--- START Working data ---
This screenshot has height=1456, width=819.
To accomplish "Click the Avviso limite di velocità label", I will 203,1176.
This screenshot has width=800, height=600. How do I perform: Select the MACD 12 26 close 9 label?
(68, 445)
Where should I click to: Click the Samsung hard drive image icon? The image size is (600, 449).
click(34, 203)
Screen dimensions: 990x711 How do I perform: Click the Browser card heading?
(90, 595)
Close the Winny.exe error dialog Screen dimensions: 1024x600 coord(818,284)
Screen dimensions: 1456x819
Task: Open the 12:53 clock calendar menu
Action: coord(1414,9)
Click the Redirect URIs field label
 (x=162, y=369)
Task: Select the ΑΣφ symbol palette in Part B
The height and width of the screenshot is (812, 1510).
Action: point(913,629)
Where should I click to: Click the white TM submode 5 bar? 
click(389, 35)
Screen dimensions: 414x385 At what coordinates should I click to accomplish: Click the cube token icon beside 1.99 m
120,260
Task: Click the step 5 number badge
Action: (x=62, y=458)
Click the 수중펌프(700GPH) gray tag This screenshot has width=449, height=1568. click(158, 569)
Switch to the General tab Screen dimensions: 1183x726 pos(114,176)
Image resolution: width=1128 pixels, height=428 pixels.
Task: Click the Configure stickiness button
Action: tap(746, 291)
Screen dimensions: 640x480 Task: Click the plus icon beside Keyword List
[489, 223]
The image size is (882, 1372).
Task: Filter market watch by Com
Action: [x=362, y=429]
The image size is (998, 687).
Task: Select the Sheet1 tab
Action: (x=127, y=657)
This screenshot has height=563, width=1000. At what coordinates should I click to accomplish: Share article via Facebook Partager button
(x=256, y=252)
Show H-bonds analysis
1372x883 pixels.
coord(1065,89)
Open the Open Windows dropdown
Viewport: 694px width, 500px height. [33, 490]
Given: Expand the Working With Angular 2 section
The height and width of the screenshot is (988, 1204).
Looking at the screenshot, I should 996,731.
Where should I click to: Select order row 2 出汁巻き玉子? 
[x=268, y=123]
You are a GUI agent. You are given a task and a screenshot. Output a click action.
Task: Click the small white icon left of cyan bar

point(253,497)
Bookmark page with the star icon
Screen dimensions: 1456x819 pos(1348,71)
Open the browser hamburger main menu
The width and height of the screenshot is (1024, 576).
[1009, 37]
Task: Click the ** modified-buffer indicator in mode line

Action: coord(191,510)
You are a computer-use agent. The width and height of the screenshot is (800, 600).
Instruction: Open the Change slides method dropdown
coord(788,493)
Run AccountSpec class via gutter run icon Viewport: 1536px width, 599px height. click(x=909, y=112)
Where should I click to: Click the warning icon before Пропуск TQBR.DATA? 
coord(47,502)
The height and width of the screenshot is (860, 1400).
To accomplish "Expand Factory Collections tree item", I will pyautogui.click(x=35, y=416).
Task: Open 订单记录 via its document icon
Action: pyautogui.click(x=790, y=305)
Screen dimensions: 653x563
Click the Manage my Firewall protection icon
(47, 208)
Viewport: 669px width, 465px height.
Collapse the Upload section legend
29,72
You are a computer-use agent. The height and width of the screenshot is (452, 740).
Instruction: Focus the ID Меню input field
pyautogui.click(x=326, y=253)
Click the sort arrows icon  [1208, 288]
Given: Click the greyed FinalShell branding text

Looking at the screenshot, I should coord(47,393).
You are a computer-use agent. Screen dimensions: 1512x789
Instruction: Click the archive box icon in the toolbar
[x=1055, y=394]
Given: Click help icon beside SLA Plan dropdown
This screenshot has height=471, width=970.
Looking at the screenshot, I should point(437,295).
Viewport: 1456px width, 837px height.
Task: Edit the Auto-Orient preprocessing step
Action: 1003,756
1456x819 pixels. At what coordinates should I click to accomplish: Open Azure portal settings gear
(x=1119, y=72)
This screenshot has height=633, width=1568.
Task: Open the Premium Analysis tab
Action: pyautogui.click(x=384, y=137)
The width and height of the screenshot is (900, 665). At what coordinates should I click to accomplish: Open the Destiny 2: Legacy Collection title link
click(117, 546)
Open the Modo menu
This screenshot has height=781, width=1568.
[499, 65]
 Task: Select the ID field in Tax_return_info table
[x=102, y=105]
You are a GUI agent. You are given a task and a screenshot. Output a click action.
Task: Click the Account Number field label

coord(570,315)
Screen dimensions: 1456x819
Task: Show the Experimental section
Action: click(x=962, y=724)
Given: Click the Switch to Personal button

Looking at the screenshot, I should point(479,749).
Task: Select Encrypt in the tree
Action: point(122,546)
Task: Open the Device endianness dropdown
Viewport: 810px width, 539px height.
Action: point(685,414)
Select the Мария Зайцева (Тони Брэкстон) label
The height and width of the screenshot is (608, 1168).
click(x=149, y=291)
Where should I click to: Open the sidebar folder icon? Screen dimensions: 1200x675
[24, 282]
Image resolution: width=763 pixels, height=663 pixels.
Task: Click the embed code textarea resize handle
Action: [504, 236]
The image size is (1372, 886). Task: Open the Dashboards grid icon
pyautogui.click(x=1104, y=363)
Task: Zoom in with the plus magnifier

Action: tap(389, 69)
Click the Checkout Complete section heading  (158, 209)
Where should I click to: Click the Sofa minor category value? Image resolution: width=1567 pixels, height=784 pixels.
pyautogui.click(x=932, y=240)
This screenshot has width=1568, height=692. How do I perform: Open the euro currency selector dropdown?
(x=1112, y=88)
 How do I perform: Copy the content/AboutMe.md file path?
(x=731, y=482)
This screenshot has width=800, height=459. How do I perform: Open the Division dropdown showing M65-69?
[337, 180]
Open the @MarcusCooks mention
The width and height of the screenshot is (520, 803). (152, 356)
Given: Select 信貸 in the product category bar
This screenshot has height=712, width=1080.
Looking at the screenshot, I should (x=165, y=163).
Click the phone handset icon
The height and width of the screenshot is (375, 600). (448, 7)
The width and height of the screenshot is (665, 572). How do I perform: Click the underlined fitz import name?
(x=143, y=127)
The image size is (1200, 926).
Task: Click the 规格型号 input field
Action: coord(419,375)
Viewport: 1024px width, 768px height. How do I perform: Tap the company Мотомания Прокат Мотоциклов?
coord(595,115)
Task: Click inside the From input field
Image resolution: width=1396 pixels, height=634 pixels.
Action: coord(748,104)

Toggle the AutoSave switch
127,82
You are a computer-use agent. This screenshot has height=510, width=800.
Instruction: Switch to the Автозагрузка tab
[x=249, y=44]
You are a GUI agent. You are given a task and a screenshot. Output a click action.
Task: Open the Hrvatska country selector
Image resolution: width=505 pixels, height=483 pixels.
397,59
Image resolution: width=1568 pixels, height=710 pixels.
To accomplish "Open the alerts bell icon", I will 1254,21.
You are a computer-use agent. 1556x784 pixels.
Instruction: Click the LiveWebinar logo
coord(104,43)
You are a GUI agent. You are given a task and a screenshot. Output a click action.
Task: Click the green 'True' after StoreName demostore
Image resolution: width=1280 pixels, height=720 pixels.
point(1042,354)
--- END Working data ---
## Written task
Rewrite the listing with each "Where should I click to" changed to "Which spot should I click to" and nothing else altered.

## Solved exercise
This screenshot has height=1456, width=819.
To accomplish "Click the Avviso limite di velocità label", I will 203,1176.
This screenshot has width=800, height=600. How do I perform: Select the MACD 12 26 close 9 label?
(68, 445)
Which spot should I click to: Click the Samsung hard drive image icon? The image size is (600, 449).
click(34, 203)
Screen dimensions: 990x711 How do I perform: Click the Browser card heading?
(90, 595)
Close the Winny.exe error dialog Screen dimensions: 1024x600 coord(818,284)
Screen dimensions: 1456x819
Task: Open the 12:53 clock calendar menu
Action: coord(1414,9)
Click the Redirect URIs field label
 (x=162, y=369)
Task: Select the ΑΣφ symbol palette in Part B
The height and width of the screenshot is (812, 1510).
Action: point(913,629)
Which spot should I click to: Click the white TM submode 5 bar? 
click(389, 35)
Screen dimensions: 414x385 At what coordinates should I click to accomplish: Click the cube token icon beside 1.99 m
120,260
Task: Click the step 5 number badge
Action: (x=62, y=458)
Click the 수중펌프(700GPH) gray tag This screenshot has width=449, height=1568. click(158, 569)
Switch to the General tab Screen dimensions: 1183x726 pos(114,176)
Image resolution: width=1128 pixels, height=428 pixels.
Task: Click the Configure stickiness button
Action: tap(746, 291)
Screen dimensions: 640x480 Task: Click the plus icon beside Keyword List
[489, 223]
The image size is (882, 1372).
Task: Filter market watch by Com
Action: [x=362, y=429]
The image size is (998, 687).
Task: Select the Sheet1 tab
Action: (x=127, y=657)
This screenshot has height=563, width=1000. At what coordinates should I click to accomplish: Share article via Facebook Partager button
(x=256, y=252)
Show H-bonds analysis
1372x883 pixels.
coord(1065,89)
Open the Open Windows dropdown
Viewport: 694px width, 500px height. [33, 490]
Given: Expand the Working With Angular 2 section
The height and width of the screenshot is (988, 1204).
Looking at the screenshot, I should 996,731.
Which spot should I click to: Select order row 2 出汁巻き玉子? 
[x=268, y=123]
You are a GUI agent. You are given a task and a screenshot. Output a click action.
Task: Click the small white icon left of cyan bar

point(253,497)
Bookmark page with the star icon
Screen dimensions: 1456x819 pos(1348,71)
Open the browser hamburger main menu
The width and height of the screenshot is (1024, 576).
[1009, 37]
Task: Click the ** modified-buffer indicator in mode line

Action: coord(191,510)
You are a computer-use agent. The width and height of the screenshot is (800, 600).
Instruction: Open the Change slides method dropdown
coord(788,493)
Run AccountSpec class via gutter run icon Viewport: 1536px width, 599px height. click(x=909, y=112)
Which spot should I click to: Click the warning icon before Пропуск TQBR.DATA? 
coord(47,502)
The height and width of the screenshot is (860, 1400).
To accomplish "Expand Factory Collections tree item", I will pyautogui.click(x=35, y=416).
Task: Open 订单记录 via its document icon
Action: pyautogui.click(x=790, y=305)
Screen dimensions: 653x563
Click the Manage my Firewall protection icon
(47, 208)
Viewport: 669px width, 465px height.
Collapse the Upload section legend
29,72
You are a computer-use agent. The height and width of the screenshot is (452, 740).
Instruction: Focus the ID Меню input field
pyautogui.click(x=326, y=253)
Click the sort arrows icon  [1208, 288]
Given: Click the greyed FinalShell branding text

Looking at the screenshot, I should coord(47,393).
You are a computer-use agent. Screen dimensions: 1512x789
Instruction: Click the archive box icon in the toolbar
[x=1055, y=394]
Given: Click help icon beside SLA Plan dropdown
This screenshot has height=471, width=970.
Looking at the screenshot, I should point(437,295).
Viewport: 1456px width, 837px height.
Task: Edit the Auto-Orient preprocessing step
Action: 1003,756
1456x819 pixels. At what coordinates should I click to accomplish: Open Azure portal settings gear
(x=1119, y=72)
This screenshot has height=633, width=1568.
Task: Open the Premium Analysis tab
Action: pyautogui.click(x=384, y=137)
The width and height of the screenshot is (900, 665). At what coordinates should I click to accomplish: Open the Destiny 2: Legacy Collection title link
click(117, 546)
Open the Modo menu
This screenshot has height=781, width=1568.
[499, 65]
 Task: Select the ID field in Tax_return_info table
[x=102, y=105]
You are a GUI agent. You are given a task and a screenshot. Output a click action.
Task: Click the Account Number field label

coord(570,315)
Screen dimensions: 1456x819
Task: Show the Experimental section
Action: click(x=962, y=724)
Given: Click the Switch to Personal button

Looking at the screenshot, I should point(479,749).
Task: Select Encrypt in the tree
Action: point(122,546)
Task: Open the Device endianness dropdown
Viewport: 810px width, 539px height.
Action: point(685,414)
Select the Мария Зайцева (Тони Брэкстон) label
The height and width of the screenshot is (608, 1168).
click(x=149, y=291)
Which spot should I click to: Open the sidebar folder icon? Screen dimensions: 1200x675
[24, 282]
Image resolution: width=763 pixels, height=663 pixels.
Task: Click the embed code textarea resize handle
Action: [504, 236]
The image size is (1372, 886). Task: Open the Dashboards grid icon
pyautogui.click(x=1104, y=363)
Task: Zoom in with the plus magnifier

Action: tap(389, 69)
Click the Checkout Complete section heading  (158, 209)
Which spot should I click to: Click the Sofa minor category value? Image resolution: width=1567 pixels, height=784 pixels.
pyautogui.click(x=932, y=240)
This screenshot has width=1568, height=692. How do I perform: Open the euro currency selector dropdown?
(x=1112, y=88)
 How do I perform: Copy the content/AboutMe.md file path?
(x=731, y=482)
This screenshot has width=800, height=459. How do I perform: Open the Division dropdown showing M65-69?
[337, 180]
Open the @MarcusCooks mention
The width and height of the screenshot is (520, 803). (152, 356)
Given: Select 信貸 in the product category bar
This screenshot has height=712, width=1080.
Looking at the screenshot, I should (x=165, y=163).
Click the phone handset icon
The height and width of the screenshot is (375, 600). (448, 7)
The width and height of the screenshot is (665, 572). How do I perform: Click the underlined fitz import name?
(x=143, y=127)
The image size is (1200, 926).
Task: Click the 规格型号 input field
Action: coord(419,375)
Viewport: 1024px width, 768px height. How do I perform: Tap the company Мотомания Прокат Мотоциклов?
coord(595,115)
Task: Click inside the From input field
Image resolution: width=1396 pixels, height=634 pixels.
Action: coord(748,104)

Toggle the AutoSave switch
127,82
You are a computer-use agent. This screenshot has height=510, width=800.
Instruction: Switch to the Автозагрузка tab
[x=249, y=44]
You are a GUI agent. You are given a task and a screenshot. Output a click action.
Task: Open the Hrvatska country selector
Image resolution: width=505 pixels, height=483 pixels.
397,59
Image resolution: width=1568 pixels, height=710 pixels.
To accomplish "Open the alerts bell icon", I will 1254,21.
You are a computer-use agent. 1556x784 pixels.
Instruction: Click the LiveWebinar logo
coord(104,43)
You are a GUI agent. You are given a task and a screenshot. Output a click action.
Task: Click the green 'True' after StoreName demostore
Image resolution: width=1280 pixels, height=720 pixels.
point(1042,354)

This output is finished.